# Welches Board ist alternative zu ASUS A7N8X Deluxe / Erfahrung mit ATI 9600XT



## Nightcrawler (17. November 2003)

Hallo Boarduser,

so möchte jetzt mein Rechner etwas updaten, habe alle Teile gefunden die ich wollte nur habe ich ein paar Entscheidungsschwierigkeiten beim Mainboard und Grafikkarte.

So wollte mir zuerst das ASUS A7N8X Deluxe kaufen leider schlägt mir der Preis ein etwas tiefes Loch in die Kasse weil ich mir am Anfang für die falsche Grafikkarte entschieden habe.
Ich habe als Alternative das Abit NF7-S , Abit NF7, MSI MS-6570 K7N2 Delta-ILSR und Gigabyte GA-7N400-L.
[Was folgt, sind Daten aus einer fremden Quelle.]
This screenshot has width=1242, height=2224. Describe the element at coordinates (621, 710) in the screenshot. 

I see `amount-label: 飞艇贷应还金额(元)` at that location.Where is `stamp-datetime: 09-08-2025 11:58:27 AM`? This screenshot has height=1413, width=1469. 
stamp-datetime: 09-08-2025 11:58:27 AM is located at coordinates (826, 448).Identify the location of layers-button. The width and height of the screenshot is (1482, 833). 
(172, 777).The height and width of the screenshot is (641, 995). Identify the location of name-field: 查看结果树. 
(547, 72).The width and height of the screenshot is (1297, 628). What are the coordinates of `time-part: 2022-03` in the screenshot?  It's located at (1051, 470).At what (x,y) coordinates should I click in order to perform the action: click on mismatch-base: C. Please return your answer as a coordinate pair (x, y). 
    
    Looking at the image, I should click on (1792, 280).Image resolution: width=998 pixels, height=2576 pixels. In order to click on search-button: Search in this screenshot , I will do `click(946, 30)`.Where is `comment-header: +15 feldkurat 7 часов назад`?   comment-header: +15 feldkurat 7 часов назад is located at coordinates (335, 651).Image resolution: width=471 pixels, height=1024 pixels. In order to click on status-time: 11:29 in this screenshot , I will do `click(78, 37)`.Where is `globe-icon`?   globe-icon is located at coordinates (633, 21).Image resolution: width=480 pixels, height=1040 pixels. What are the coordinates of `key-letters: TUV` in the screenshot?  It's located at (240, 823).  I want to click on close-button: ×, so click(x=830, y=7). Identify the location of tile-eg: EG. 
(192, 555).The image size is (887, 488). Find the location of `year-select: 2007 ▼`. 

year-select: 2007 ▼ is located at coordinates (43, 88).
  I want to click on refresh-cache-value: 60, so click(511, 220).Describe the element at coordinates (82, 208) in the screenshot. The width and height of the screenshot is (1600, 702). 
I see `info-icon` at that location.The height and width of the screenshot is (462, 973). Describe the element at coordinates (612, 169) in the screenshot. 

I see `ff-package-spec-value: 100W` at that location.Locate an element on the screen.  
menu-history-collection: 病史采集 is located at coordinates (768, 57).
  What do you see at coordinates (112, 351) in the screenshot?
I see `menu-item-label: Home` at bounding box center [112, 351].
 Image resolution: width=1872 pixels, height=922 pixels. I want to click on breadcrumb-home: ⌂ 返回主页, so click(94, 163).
Welches ist das beste zu Vergleich zum ASUS Board? 
Meine Tendenz liegt bei den Abit Boards.

Als zweites wollte ich fragen ob schon jemand von euch Erfahrung mit der Sapphire 9600 XT 128 hat.
Weil ich noch nirgends wo irgendwelche genauen Daten zu der Karte gefunden habe.
( Das einzig dumme an der Karte ist das nur inder voll Retail packung der HalfLife Gutschein drin ist und ich habe noch keien VollRetail Packung im Handel gefunden).

Als Alternative habe mir die Sapphire 9600 Pro 128 Fireblade 2,8 ns rausgesucht ( oder reicht die normale 9600 Pro voll aus 3 - 3,3 ns Rambausteine)

Wäre sehr nett wenn Ihr mir helfen könntet.

Dank im Voraus.

Nightcrawler


----------



## Nightcrawler (18. November 2003)

Kann keiner von euch mir helfen ?!

Nightcrawler


----------